Christos Tsiolkas’ collection of short stories, Merciless Gods, offers glimpses into the lives of a diverse and memorable set of characters. Whether an afternoon or evening, a day, or a week, these glimpses are insightful, haunting, graphic and confronting, both in the language, character behaviour and the situations depicted. Several reviewers have used the word “brutal”, which fits perfectly. It is brutal. At times, it’s hard to read. And yet. For all the shocks and too-much-information discomfort, the emotion behind the stories get under your skin.

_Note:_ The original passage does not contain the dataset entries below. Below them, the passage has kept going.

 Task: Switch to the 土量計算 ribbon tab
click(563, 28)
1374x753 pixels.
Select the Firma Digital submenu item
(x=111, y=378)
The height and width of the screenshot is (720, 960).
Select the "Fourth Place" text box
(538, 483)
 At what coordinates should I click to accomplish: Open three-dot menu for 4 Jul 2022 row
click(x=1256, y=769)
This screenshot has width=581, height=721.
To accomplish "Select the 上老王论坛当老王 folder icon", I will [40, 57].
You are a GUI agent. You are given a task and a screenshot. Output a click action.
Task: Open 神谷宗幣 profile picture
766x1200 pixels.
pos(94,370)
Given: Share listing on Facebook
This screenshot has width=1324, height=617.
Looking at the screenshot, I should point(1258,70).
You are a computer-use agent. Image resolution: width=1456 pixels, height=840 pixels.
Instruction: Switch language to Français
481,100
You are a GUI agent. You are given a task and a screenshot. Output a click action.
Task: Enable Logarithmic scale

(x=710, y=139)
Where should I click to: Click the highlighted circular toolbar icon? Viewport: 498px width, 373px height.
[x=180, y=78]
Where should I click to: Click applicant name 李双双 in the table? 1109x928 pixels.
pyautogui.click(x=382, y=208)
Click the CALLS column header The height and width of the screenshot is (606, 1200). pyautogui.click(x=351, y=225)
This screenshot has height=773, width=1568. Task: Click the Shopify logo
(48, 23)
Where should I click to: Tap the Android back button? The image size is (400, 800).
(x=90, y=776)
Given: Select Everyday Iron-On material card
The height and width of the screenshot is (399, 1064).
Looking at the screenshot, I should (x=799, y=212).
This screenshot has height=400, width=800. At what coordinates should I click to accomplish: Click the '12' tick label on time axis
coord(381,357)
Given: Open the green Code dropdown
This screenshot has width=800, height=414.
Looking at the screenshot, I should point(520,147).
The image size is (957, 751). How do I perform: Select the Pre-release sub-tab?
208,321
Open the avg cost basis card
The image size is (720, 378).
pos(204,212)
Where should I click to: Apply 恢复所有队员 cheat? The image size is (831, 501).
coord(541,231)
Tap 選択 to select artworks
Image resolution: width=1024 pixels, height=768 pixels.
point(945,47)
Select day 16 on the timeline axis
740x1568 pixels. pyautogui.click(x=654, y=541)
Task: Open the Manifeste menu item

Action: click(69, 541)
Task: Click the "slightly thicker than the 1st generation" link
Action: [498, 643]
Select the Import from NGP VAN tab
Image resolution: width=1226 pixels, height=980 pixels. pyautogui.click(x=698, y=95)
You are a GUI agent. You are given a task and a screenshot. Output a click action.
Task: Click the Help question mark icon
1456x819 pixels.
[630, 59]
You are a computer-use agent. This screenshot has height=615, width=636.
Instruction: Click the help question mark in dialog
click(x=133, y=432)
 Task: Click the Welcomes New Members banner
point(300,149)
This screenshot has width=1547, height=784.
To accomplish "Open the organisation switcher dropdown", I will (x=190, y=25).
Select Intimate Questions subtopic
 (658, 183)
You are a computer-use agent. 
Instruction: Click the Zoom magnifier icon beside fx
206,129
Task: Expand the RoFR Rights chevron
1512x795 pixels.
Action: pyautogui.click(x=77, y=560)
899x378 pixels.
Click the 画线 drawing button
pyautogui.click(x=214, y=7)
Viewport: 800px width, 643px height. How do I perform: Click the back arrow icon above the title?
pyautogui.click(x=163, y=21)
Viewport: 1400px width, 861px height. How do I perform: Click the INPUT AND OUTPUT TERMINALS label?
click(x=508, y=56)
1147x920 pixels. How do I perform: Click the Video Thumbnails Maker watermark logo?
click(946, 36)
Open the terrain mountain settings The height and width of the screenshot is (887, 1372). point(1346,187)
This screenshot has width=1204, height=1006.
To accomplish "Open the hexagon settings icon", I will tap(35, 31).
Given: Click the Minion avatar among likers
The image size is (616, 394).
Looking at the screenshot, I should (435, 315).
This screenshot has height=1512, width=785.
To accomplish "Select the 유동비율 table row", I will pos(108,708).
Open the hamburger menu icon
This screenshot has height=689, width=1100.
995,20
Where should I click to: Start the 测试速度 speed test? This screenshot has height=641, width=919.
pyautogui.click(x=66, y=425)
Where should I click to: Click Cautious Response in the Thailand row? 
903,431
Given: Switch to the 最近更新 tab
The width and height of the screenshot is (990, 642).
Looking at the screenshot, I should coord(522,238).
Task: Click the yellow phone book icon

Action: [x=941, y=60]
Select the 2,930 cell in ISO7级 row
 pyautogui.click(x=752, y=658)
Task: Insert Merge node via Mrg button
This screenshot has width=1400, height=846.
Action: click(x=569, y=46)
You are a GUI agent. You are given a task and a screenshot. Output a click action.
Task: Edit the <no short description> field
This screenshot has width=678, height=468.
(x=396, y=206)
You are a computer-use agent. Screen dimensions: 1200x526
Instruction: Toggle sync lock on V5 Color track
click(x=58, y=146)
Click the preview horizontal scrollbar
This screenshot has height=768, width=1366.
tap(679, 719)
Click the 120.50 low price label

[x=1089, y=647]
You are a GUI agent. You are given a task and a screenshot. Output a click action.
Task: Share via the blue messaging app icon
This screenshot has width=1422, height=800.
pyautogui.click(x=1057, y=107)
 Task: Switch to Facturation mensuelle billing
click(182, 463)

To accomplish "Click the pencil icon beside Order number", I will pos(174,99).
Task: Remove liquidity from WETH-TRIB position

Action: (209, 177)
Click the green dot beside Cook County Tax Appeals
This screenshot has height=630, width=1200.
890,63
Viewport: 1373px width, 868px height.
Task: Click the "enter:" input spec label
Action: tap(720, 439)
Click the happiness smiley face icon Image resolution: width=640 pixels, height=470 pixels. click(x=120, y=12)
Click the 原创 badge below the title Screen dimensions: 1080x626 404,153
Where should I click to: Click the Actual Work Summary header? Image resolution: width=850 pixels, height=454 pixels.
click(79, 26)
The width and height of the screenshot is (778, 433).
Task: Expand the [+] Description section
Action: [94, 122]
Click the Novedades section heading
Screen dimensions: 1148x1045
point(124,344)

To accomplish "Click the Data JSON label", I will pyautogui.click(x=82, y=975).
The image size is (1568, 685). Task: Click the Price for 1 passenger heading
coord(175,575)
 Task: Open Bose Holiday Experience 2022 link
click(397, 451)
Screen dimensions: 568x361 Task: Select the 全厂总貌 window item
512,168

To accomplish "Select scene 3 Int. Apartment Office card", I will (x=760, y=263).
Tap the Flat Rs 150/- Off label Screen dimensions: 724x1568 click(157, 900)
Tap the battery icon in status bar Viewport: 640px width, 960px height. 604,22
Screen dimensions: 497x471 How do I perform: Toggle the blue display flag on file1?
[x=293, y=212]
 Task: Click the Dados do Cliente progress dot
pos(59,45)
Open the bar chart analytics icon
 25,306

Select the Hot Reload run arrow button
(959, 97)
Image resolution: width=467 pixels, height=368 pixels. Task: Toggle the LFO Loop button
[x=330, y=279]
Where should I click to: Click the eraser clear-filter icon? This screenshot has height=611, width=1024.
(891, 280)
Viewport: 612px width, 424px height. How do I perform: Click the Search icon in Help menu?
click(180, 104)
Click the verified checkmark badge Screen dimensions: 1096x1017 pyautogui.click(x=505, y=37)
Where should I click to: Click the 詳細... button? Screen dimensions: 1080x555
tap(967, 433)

The stories explore everyday themes of love, sex, death, family, friendship, betrayal, tenderness, brutality, sacrifice and revelation. In themselves, the situations are everyday – a dinner with university friends, lovers having sex, a holiday overseas, saying goodbye to a dying parent, an argument with a partner, and coming to terms with ageing. They’re familiar … and yet, they’re not. There’s a power behind each of the stories that stops them from being relegated to the inane, ho-hum, and leaves the reader thinking. Wondering what if, how could he/she, even taking sides. Hours after I closed the book, I found myself thinking about the son faced with his father’s loss of memory, juxtaposing the father of now with the father of his childhood memories; I felt deep sadness as another son spent precious hours with his cancer-ridden father before being part of his final moments; and I mulled over the motivations of Vince in the title story.

The times he gets angry, his moments of fury, when he screams at them, throws his tray across the room, shouts at them to fuck off, just fuck off, those are the times I can’t help but feel vindicated. That’s the father I remember, the father I know. (“Genetic Material”, p136)

Does Tsiolkas write to shock? Certainly the explicit gay sex scenes will raise eyebrows. However, I didn’t feel that shock was the motivation. There’s real thought behind each story. There’s heart in each story. It’s not one for everyone and there’s no doubt it’s confronting, even draining … but it’s brilliant writing. I read this in one sitting.

Available from good bookstores and Allen & Unwin. My copy was courtesy of Allen & Unwin.

Bookish treat: The old favourite, popcorn, was on standby as I read.